What the task requires:
Can you rewrite the entries below so that every "GUI agent" becomes "interface agent", with everything else left unchanged?
###
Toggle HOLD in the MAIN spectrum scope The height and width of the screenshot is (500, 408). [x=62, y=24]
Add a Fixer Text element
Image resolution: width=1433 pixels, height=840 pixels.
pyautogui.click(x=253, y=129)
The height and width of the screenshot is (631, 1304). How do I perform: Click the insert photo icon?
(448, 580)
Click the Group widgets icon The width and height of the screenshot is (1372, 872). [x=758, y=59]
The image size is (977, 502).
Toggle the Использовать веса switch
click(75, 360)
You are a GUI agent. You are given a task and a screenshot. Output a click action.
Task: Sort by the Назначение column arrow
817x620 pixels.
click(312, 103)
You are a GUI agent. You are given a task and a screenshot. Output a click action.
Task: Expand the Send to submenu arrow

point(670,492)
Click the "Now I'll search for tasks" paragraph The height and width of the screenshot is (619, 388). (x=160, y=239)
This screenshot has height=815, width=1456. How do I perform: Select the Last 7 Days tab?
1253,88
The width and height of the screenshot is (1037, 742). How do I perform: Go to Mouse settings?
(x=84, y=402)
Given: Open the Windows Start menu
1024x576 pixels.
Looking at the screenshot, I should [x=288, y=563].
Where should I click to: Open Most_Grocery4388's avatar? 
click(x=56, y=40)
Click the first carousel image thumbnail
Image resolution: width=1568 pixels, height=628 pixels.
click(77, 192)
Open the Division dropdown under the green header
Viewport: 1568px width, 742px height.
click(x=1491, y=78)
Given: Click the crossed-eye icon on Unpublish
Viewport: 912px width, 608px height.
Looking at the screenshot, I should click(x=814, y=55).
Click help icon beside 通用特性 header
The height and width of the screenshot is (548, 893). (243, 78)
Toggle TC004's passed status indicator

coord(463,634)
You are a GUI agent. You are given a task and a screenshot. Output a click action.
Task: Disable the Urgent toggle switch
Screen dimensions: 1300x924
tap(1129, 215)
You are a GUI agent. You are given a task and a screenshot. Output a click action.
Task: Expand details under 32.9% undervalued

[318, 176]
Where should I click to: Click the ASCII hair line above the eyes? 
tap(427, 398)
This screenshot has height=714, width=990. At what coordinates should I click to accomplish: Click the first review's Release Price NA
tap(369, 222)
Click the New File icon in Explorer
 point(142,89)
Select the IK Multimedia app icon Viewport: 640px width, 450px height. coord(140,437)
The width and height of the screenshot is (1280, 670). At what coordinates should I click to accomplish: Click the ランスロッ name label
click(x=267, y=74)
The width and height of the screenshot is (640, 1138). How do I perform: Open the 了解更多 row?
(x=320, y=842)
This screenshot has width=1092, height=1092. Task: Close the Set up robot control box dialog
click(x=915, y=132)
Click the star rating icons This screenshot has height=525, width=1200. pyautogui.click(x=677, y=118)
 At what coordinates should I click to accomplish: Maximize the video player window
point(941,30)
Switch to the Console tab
###
Result for this exercise:
Toggle HOLD in the MAIN spectrum scope The height and width of the screenshot is (500, 408). [x=62, y=24]
Add a Fixer Text element
Image resolution: width=1433 pixels, height=840 pixels.
pyautogui.click(x=253, y=129)
The height and width of the screenshot is (631, 1304). How do I perform: Click the insert photo icon?
(448, 580)
Click the Group widgets icon The width and height of the screenshot is (1372, 872). [x=758, y=59]
The image size is (977, 502).
Toggle the Использовать веса switch
click(75, 360)
You are a interface agent. You are given a task and a screenshot. Output a click action.
Task: Sort by the Назначение column arrow
817x620 pixels.
click(312, 103)
You are a interface agent. You are given a task and a screenshot. Output a click action.
Task: Expand the Send to submenu arrow

point(670,492)
Click the "Now I'll search for tasks" paragraph The height and width of the screenshot is (619, 388). (x=160, y=239)
This screenshot has height=815, width=1456. How do I perform: Select the Last 7 Days tab?
1253,88
The width and height of the screenshot is (1037, 742). How do I perform: Go to Mouse settings?
(x=84, y=402)
Given: Open the Windows Start menu
1024x576 pixels.
Looking at the screenshot, I should [x=288, y=563].
Where should I click to: Open Most_Grocery4388's avatar? 
click(x=56, y=40)
Click the first carousel image thumbnail
Image resolution: width=1568 pixels, height=628 pixels.
click(77, 192)
Open the Division dropdown under the green header
Viewport: 1568px width, 742px height.
click(x=1491, y=78)
Given: Click the crossed-eye icon on Unpublish
Viewport: 912px width, 608px height.
Looking at the screenshot, I should click(x=814, y=55).
Click help icon beside 通用特性 header
The height and width of the screenshot is (548, 893). (243, 78)
Toggle TC004's passed status indicator

coord(463,634)
You are a interface agent. You are given a task and a screenshot. Output a click action.
Task: Disable the Urgent toggle switch
Screen dimensions: 1300x924
tap(1129, 215)
You are a interface agent. You are given a task and a screenshot. Output a click action.
Task: Expand details under 32.9% undervalued

[318, 176]
Where should I click to: Click the ASCII hair line above the eyes? 
tap(427, 398)
This screenshot has height=714, width=990. At what coordinates should I click to accomplish: Click the first review's Release Price NA
tap(369, 222)
Click the New File icon in Explorer
 point(142,89)
Select the IK Multimedia app icon Viewport: 640px width, 450px height. coord(140,437)
The width and height of the screenshot is (1280, 670). At what coordinates should I click to accomplish: Click the ランスロッ name label
click(x=267, y=74)
The width and height of the screenshot is (640, 1138). How do I perform: Open the 了解更多 row?
(x=320, y=842)
This screenshot has width=1092, height=1092. Task: Close the Set up robot control box dialog
click(x=915, y=132)
Click the star rating icons This screenshot has height=525, width=1200. pyautogui.click(x=677, y=118)
 At what coordinates should I click to accomplish: Maximize the video player window
point(941,30)
Switch to the Console tab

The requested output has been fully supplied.